Zagraniczni studenci na cenzurowanym na granicy USA

USA zaostrza kontrole studentów z zagranicytvn24

Kontrolę graniczną cudzoziemców przybywających z wizami studenckimi postanowił zaostrzyć Departament Bezpieczeństwa Wewnętrznego USA. Decyzja taka zapadła po tym, jak okazało się, że dwie takie osoby pomagały podejrzanemu o zamachy bombowe w Bostonie - poinformowały w piątek anonimowe źródła oficjalne.

Według tych źródeł, funkcjonariuszom dokonującym kontroli granicznej i celnej polecono "ze skutkiem natychmiastowym" sprawdzanie czy osoby te figurują w bazie danych systemu informatycznego Student and Exchange Visitor (SEVIS).

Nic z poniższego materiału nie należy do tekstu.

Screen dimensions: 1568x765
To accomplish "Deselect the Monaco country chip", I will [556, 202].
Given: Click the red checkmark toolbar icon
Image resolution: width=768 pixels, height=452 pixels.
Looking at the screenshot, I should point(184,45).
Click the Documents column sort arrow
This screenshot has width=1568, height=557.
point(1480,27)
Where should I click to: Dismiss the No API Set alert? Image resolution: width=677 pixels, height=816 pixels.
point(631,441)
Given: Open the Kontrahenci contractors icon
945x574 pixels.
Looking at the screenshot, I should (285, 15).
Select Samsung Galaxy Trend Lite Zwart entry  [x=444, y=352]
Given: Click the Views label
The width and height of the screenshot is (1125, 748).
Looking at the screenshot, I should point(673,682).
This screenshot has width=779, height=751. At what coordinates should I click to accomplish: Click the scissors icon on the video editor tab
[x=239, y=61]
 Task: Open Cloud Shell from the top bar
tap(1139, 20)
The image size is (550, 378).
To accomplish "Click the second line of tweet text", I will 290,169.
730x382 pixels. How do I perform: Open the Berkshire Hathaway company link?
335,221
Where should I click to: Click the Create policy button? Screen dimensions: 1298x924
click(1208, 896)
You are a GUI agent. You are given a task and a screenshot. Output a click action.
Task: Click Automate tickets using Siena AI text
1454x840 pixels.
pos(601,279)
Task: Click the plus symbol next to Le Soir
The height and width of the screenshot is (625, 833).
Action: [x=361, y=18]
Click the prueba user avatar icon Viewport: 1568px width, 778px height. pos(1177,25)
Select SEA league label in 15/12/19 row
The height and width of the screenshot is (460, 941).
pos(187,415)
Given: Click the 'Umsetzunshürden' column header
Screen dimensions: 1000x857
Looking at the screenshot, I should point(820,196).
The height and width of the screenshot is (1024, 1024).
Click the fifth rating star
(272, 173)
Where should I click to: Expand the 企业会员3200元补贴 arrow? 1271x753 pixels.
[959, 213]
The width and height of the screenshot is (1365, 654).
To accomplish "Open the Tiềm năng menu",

Zarzucono im niedokładność

Departament Bezpieczeństwa Wewnętrznego jest obecnie krytykowany za nie dość dokładne sprawdzenie statusu pochodzącego z Kazachstanu Azamata Tażajakowa (ang. Tazhayakov) zaprzyjaźnionego z jednym z podejrzanych o dokonanie zamachów bombowych w Bostonie, Dżocharem Carnajewem. Według Departamentu, Tażajakow przekroczył nielegalnie granicę USA 20 stycznia br. legitymując się ważną wizą studencką. Kontrolujący go funkcjonariusz nie ustalił, że Tażajakow został usunięty na początku stycznia z uniwersytetu stanu Massachusetts w Dartmouth, na którym studiował. W takim przypadku ważność wizy studenckiej automatycznie wygasa. Anonimowa osobistość rządu federalnego powiedziała Reuterowi, że funkcjonariusz nie sprawdził aktualnej bazy danych SEVIS i zezwolił Tażajakowowi na przekroczenie amerykańskiej granicy.

Utrudniał śledztwo po zamachach?

Tażajakow jest jedną z trzech osób zatrzymanych pod zarzutem pomocy Dżocharowi Carnajewowi i utrudnianie śledztwa, już po dokonaniu zamachów na mecie maratonu w Bostonie. Dżochar Carnajew i jego nieżyjący już starszy brat Tamerlan podejrzani są o zdetonowanie 15 kwietnia dwóch bomb na mecie maratonu, które spowodowały śmierć trzech osób. 264 osoby zostały ranne, w tym niektóre ciężko. Dżochar został zatrzymany 19 kwietnia na jednym z przedmieść Bostonu - Watertown, po strzelaninie z policją. Grozi mu kara śmierci.